## The problem
Count every line of the listing where the string "WhatsApp" occurs, and reply with the count alone.

## Given records
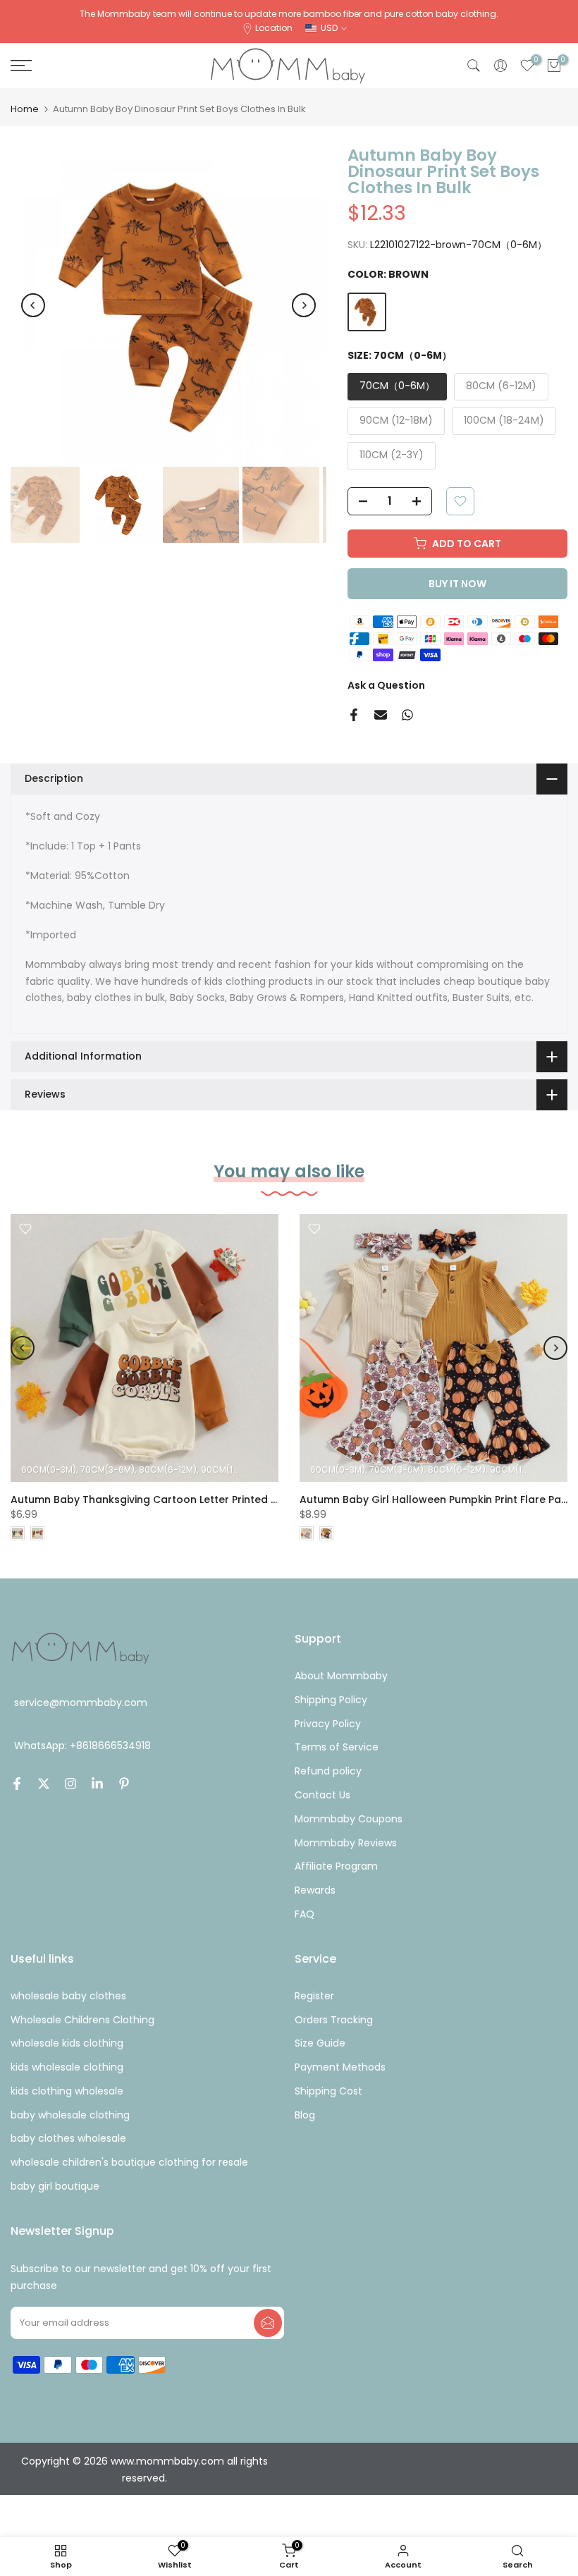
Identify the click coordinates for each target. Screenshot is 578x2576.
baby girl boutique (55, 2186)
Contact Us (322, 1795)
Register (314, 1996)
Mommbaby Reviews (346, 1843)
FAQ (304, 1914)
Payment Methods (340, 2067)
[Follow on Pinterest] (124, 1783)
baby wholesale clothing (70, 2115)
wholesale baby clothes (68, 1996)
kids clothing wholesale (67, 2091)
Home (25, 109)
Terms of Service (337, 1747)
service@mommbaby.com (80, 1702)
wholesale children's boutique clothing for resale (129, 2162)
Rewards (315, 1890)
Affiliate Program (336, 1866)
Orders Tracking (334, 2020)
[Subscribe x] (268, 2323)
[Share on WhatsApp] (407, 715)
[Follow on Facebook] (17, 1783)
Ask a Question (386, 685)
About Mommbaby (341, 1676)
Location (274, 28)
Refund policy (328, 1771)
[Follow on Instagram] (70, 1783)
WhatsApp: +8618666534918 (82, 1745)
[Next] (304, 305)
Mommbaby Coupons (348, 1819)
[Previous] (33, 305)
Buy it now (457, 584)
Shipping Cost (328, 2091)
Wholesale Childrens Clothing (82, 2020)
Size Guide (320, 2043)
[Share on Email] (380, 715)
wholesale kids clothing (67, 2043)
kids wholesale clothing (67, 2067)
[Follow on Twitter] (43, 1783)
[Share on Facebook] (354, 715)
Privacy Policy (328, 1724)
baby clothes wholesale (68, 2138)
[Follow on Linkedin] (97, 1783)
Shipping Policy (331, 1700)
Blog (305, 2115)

## Response
2